= Helen Knott =

Canadian writer and poet

Helen Knott is an Indigenous spoken word poet, grassroots activist, leader and social worker from the Prophet River First Nation. She is of Dane-Zaa, Nehiyaw, Métis, and European descent. Residing in Fort St. John, British Columbia, Canada, Knott has published a number of poems and short pieces of creative non-fiction in Red Rising Magazine, the Malahat Review, through CBC Arts, and in a compendium entitled Surviving Canada: Indigenous People Celebrate 150 Years of Betrayal. Most recently, she published her first book, In My Own Moccasins: A Memoir of Resilience, and is currently writing Taking Back the Bones, which has been described as an "Indigenous female manifesto". She is currently enrolled as a graduate student in the First Nations Studies program at the University of Northern British Columbia.

== Career ==
Knott is currently serving as the Director of Indigenous Education at Northern Lights College in northern British Columbia. She also advocates against violence in Indigenous lands and its correlation to violence against Indigenous women. Along with studying at UNBC, Knott has written many poems. A few of her most notable pieces of poetry include "Your Eyes They Curve Around Me" and "The Things We Taught Our Daughters". She has also appeared in many short videos advocating for ending gender-based violence. Her first book, In My Own Moccasins: A Memoir of Resilience, was published in hardcover in August 2019, and paperback in March 2020. Helen has also taken part in the Treaty 8 Caravan, calling herself an "accidental activist". Much of Knott's work is based on the land and water on which she grew up. Based on this personal connection to her tribal lands, she decided to advocate for those involved in the controversial construction of the Site C dam. Many of her written works and advocacy projects are about the correlation between resource extraction and violence against indigenous women.

Her book Becoming a Matriarch was the winner of the Jim Deva Prize for Writing that Provokes from the BC and Yukon Book Prizes in 2024, and was shortlisted for the Governor General's Award for English-language non-fiction at the 2024 Governor General's Awards.

== Treaty 8 Caravan ==
Much of Knott's advocacy began with her work against the Site C dam and taking part in the Treaty 8 Caravan. In 2014, the federal and provincial governments approved the construction of the B.C. Hydro Site C hydroelectric dam project, upsetting the people of the Prophet River and West Moberly First Nations, as it seems the dam will threaten three of the largest rivers in the Peace River territory: the Peace, Moberly, and Halfway Rivers.

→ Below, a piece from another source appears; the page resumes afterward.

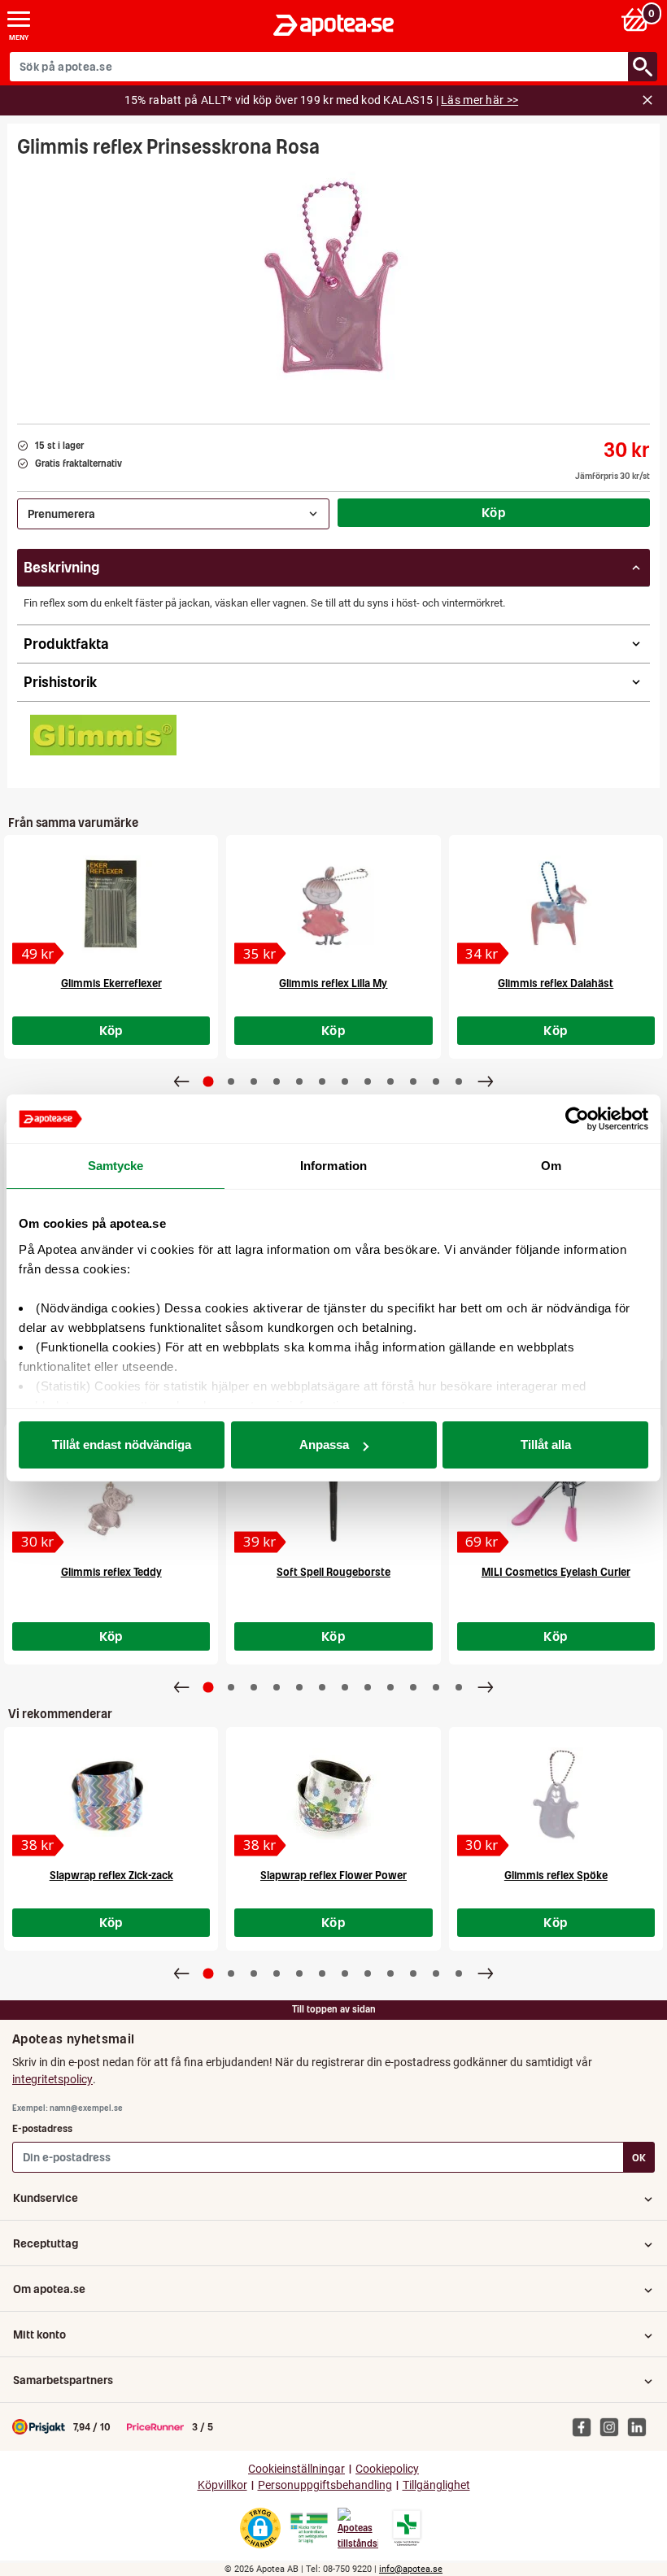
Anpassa (324, 1444)
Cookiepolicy (387, 2469)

In an attempt to halt the Site C dam project, Knott, elders, youth, and Treaty 8 members caravanned to Montreal, where the West Moberly and Prophet River First Nations appealed the government's decision to begin construction on the dam. The construction of Site C is alleged to violate the previously established Treaty 8, which states the First Nations could continue their traditional practices of hunting, trapping, fishing, and collecting medicinal plants "for as long as the sun shines, the rivers flow and the grass grows."

Against the wishes of the Treaty 8 Caravan, logging and land clearing for the dam began in 2015. The dam is proposed to be 60-meters high and 1,050-meters-long on the Peace River between the communities of Hudson's Hope and Taylor on Treaty 8 territory. The dam became fully operational in 2025.